Connect with us


Oregon’s sports betting app launch is TBD after Lottery’s website crashes

hindenburg zeppelin

Just when things were looking good for the sports betting app in Oregon, everything came crashing down—again.

The Oregon Lottery was reportedly launching the Scoreboard app this week, but those plans have likely been pushed back after the Lottery’s official website crashed on Tuesday, October 15.

A cause for the crash is not known after being investigated, and it’s unknown whether the site’s outage is related to the launch of the Scoreboard app. The site is back online at the time of writing.

When asked about the crash, Lottery spokesperson Chuck Baumann told The Oregonian that the Scoreboard app’s launch is just “days away.”

The Oregon Lottery’s Twitter account claims that it had nothing to do with Scoreboard after it tweeted the following today:

“Our website was down briefly on Tuesday, completely unrelated to Scoreboard testing (which is still finishing up). Thanks for your patience. We’re committed to launching the best possible product.”

However, this contradicts what the Oregon Lottery told CNBC in a story from earlier this week. 

Lottery officials said that Scoreboard, the state’s only authorized online and mobile app for sports wagering, is expected to go live on Wednesday, October 16, after it received a “final test” over the weekend. 

Six bettors—two users each on iOS, Android, and desktop—were given $100 each to ensure that the platform was stable when depositing, betting, or withdrawing money.

So, either CNBC made an error when reporting that the final test had wrapped up, or the Oregon Lottery lied about a “final test” and is actually still testing the stability and performance of the Scoreboard app.

And supposedly, all systems were go when Barry Pack, director of the Oregon Lottery, met with the app’s development team on Monday, October 14, and gave the thumbs up to launch Scoreboard this week.

“We’re not anticipating any surprises,” said Matt Shelby, Lottery spokesperson, and world’s worst fortune teller.

Because then, of course, the Oregon Lottery got a surprise.

The website’s crash is just the latest in a series of unfortunate but now all-too-predictable events for sports betting in Oregon.

Just last week, we documented the Oregon Lottery’s second delay of Scoreboard and how officials told some news outlets that the app had been delayed but then simultaneously kept concerned residents in the dark with blatant copy and pasted responses to give Oregonians false hope.

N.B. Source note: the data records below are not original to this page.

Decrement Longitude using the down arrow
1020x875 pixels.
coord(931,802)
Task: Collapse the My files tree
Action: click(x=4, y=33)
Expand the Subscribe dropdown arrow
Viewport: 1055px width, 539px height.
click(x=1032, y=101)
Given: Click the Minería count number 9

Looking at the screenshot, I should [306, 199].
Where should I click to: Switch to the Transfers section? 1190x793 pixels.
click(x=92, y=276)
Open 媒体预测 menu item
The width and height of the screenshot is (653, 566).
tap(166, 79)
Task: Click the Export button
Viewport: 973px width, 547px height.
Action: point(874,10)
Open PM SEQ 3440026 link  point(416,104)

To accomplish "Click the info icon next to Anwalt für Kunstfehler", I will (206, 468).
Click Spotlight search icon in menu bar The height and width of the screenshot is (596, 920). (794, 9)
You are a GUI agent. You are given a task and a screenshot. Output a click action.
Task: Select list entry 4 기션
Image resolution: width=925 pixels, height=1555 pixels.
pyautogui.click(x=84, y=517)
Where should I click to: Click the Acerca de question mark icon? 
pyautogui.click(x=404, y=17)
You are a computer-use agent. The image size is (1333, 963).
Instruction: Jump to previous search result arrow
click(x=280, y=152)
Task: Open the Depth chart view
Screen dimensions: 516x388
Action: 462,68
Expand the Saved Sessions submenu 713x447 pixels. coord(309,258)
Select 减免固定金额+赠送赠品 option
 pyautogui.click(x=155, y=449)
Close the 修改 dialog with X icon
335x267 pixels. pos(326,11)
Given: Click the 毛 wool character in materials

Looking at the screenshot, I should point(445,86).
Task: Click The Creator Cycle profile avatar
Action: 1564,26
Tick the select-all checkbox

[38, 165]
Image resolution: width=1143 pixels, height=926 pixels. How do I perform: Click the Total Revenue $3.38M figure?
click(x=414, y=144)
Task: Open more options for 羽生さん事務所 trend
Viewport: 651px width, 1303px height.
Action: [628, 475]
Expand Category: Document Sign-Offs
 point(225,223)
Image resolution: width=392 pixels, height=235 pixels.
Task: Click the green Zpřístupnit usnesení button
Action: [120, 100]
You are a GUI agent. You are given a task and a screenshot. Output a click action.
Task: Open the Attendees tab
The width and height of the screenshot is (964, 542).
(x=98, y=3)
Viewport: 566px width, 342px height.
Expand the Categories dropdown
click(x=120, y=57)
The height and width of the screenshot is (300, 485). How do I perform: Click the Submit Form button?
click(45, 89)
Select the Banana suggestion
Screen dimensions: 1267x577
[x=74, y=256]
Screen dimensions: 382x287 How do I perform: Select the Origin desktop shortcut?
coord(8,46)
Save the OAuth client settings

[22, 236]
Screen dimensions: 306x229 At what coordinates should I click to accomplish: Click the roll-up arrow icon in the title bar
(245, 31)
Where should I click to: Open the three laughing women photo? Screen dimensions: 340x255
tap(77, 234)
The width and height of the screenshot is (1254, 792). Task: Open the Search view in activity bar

And if the conflicting reports weren’t enough, the Lottery’s Twitter account even blamed media outlets for reporting the dates they themselves made publicly available.

“Launching soon!” is essentially a meme for the Oregon Lottery at this point, but that hasn’t stopped them from spouting that line as recent as this week.

In addition, a dark cloud continues to loom over the Scoreboard app since the Lottery and it’s partner, SBTech—the overseas gambling provider for the app—both still refuse to release the contract details of their agreement, begging the question: Who’s paying for the development of this still unreleased app if it’s not the Oregon taxpayers?

And last week was far from the first delay for Scoreboard, which was originally planned to launch before the start of the 2019 NFL season—on Thursday, September 5.

However, the Oregon Lottery gave everyone the bad news in late-August when it stated that the state’s mobile sports betting app would be delayed weeks or even months, with the latter of the two holding true today.

The first bungled attempt gave the Siletz Tribe-owned Chinook Winds Casino in Lincoln City the opportunity to open a sportsbook, making Oregon the 12th state to offer legal sports betting.

And the Chinook Winds Casino is your safest bet.

After not commenting on what appears to be yet another delayed launch, the Oregon Lottery is reportedly meeting today to discuss the status of the Scoreboard app and is rumored to be working on a definitive start date.

But with no fear of competition and complete monopolistic control over the mobile sports betting market in the state, the Oregon Lottery can release the app whenever it pleases and has demonstrated no regard for betting hopefuls or the state’s taxpayers.

Hopefully, Scoreboard will “launch soon” and have no more issues.

Because at this point, Oregonians simply want the Oregon Lottery to put up the Scoreboard app and then proceed to shut up about it for the foreseeable future.